Nothing in this Article II and none of the actions or
omissions to act by Mortgagee contemplated by this Article II shall be
deemed a waiver by Mortgagee of the preferred status of the Mortgage nor
of any of the benefits, privileges or provisions given by the Ship
Mortgage Act, no provision hereof shall constitute a waiver of such
preferred status or of any of such benefits, privileges or provisions,
and in the event that any provision of this Mortgage should be, or should
be held by a court of competent jurisdiction to be, a waiver of or
otherwise prejudicial to such preferred status, then in such event such
provisions of this Mortgage should be and shall be deemed to be of no
force and effect.
24. If at any time after an Event of Default (as defined in
the Charter) and prior to the actual sale of the Collateral Vessel by
Mortgagee or prior to any foreclosure proceedings, Mortgagor offers to
cure completely all Events of Default (as defined in the Charter) and to
pay all expenses, advances and damages to Mortgagee consequent on such
Events of Default (as defined in the Charter), with interest at a rate
per annum equal to the Overdue Rate (as defined in the Charter), then
Mortgagee may accept such offer, but such action shall not affect any
subsequent Event of Default (as defined in the Charter) or impair any
rights consequent thereon.
25. In case Mortgagee shall have proceeded to enforce any
right, power or remedy under this Mortgage by foreclosure, entry or
otherwise, and such proceeding shall have been discontinued or abandoned
for any reason or shall have been determined adversely to Mortgagee, then
and in every such case Mortgagor and Mortgagee shall be restored to their
former positions and rights hereunder with respect to the property
subject or intended to be subject to this Mortgage, and all rights,
remedies and powers of Mortgagee shall continue as if no such proceedings
had been taken.
26. The proceeds of sale of the Collateral Vessel or any
Collateral and the net earnings of any charter operation or other use
thereof by Mortgagee under any of the powers herein specified and any and
all other moneys received by Mortgagee pursuant to or under the terms of
this Mortgage or in any proceedings hereunder, the application of which
has not elsewhere herein been specifically provided for, shall be applied
as provided in the Charter and in such order as set forth therein.
27. Until one or more Events of Default shall happen,
Mortgagor (a) shall be suffered and permitted to retain actual possession
and use of the Collateral Vessel and (b) shall have the right, from time
to time, in its discretion, and without application to Mortgagee or
Beneficiary, and without obtaining a release thereof by Mortgagee or
Beneficiary, to dispose of, free from the lien hereof, any boilers,
engines, machinery, bowsprits, masts, spars, rigging, boats, anchors,
cables, chains, tackle, apparel, furniture, fittings or equipment or any
other appurtenances to the Collateral Vessel that are no longer useful,
necessary, profitable or advantageous in the operation of such Collateral
Vessel and that have an aggregate replacement cost not exceeding
$10,000,000, first or simultaneously replacing the same by new boilers,
engines, machinery, bowsprits, masts, spars, rigging, boats, anchors,
chains, cables, tackle, apparel, furniture, fittings, equipment or other
appurtenances of substantially equal value, utility and useful life
(assuming such replaced items were in the working order, condition and
state of repair required under the terms of this Mortgage) which shall
forthwith become subject to the lien and other terms and conditions of
this Mortgage as a preferred mortgage thereon.
ARTICLE III
INTENTIONALLY DELETED
ARTICLE IV
SUNDRY PROVISIONS
29. For the purpose of this Mortgage and the endorsement of
this Mortgage on the documents of the Collateral Vessel, the total amount
of the Secured Obligations is $60,000,000.00 plus interest, fees and
other expenses and performance of mortgage covenants.

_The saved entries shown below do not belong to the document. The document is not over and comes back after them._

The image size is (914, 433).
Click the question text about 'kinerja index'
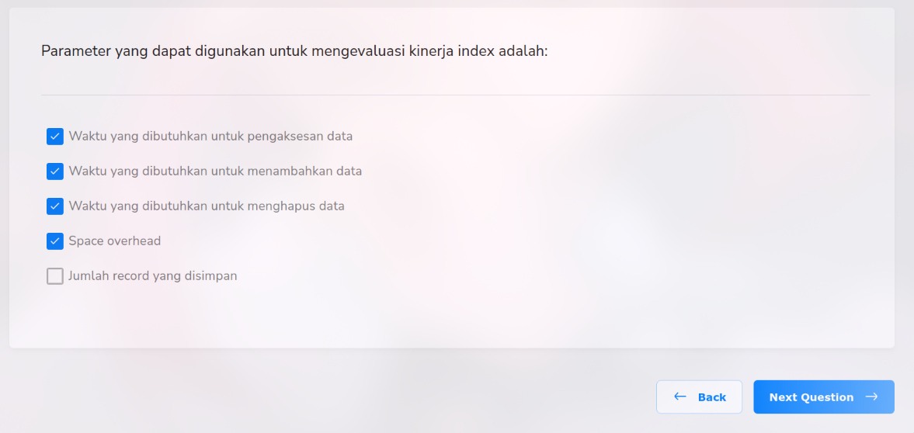coord(294,52)
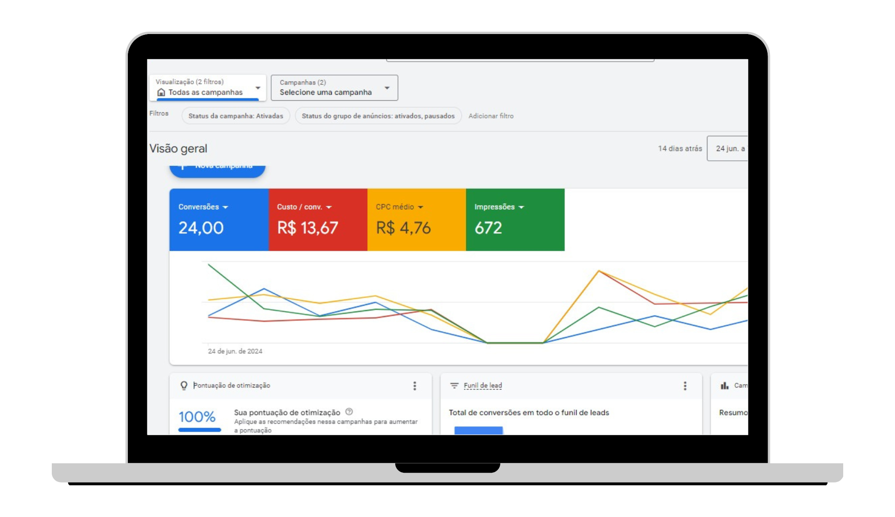This screenshot has height=517, width=895.
Task: Click the lightbulb icon for Pontuação de otimização
Action: 184,386
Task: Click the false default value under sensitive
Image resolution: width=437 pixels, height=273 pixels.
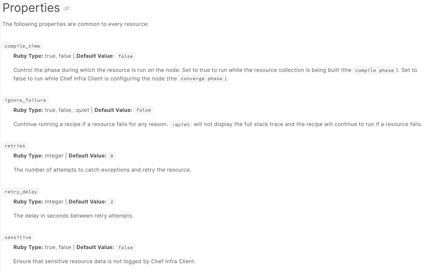Action: click(x=126, y=247)
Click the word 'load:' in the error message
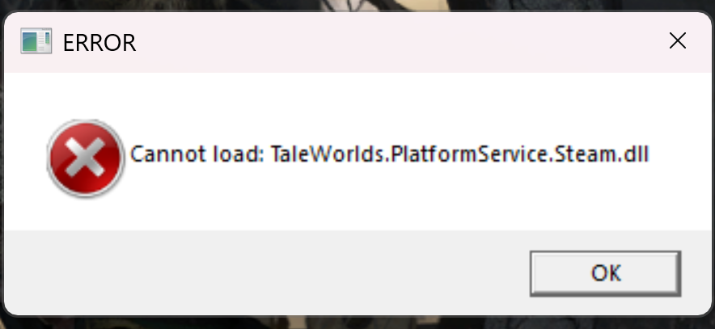 (x=238, y=154)
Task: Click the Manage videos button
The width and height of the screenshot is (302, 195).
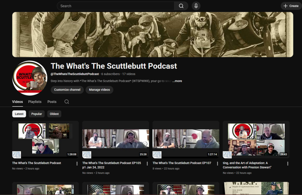Action: tap(99, 90)
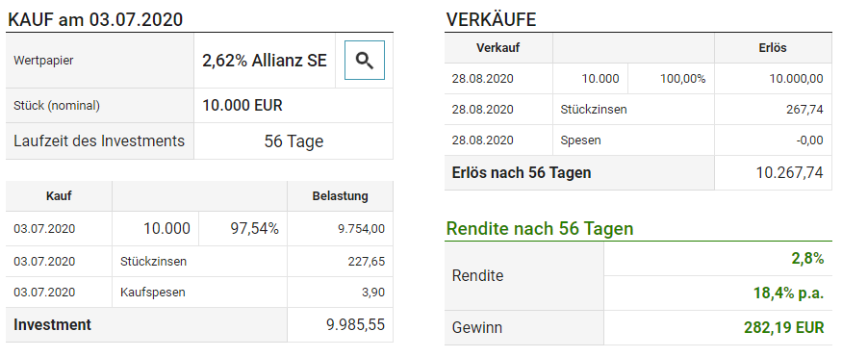
Task: Click the Verkauf column header
Action: click(x=498, y=47)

The date of
maturity is February 28, 2006 and the discharge amount is the same as the
total amount.
30. All the covenants, representations, warranties,
promises, stipulations and agreements of Mortgagor in this Mortgage
contained shall bind Mortgagor and its successors and assigns and shall
inure to the benefit of Mortgagee, Beneficiary and their respective
successors and assigns and shall survive termination of this Mortgage.
Notwithstanding the foregoing, Mortgagor s rights and obligations
hereunder may not be assigned without the prior written consent of
Mortgagee and Beneficiary. This Mortgage may be assigned by Mortgagee
without the consent of Mortgagor or any person or entity other than
Beneficiary (whose consent shall be required for any such assignment).
Mortgagee agrees to provide Mortgagor with notice of any such assignment
by Mortgagee; provided, however, that failure to provide such notice
shall in no way affect the validity or effectiveness of such assignment.
31. Wherever and whenever herein any right, power or
authority is granted or given to Mortgagee, such right, power or
authority may be exercised in all cases by Mortgagee or such agent or
agents as it may appoint, and the act or acts of such agent or agents
when taken shall constitute the act of Mortgagee hereunder.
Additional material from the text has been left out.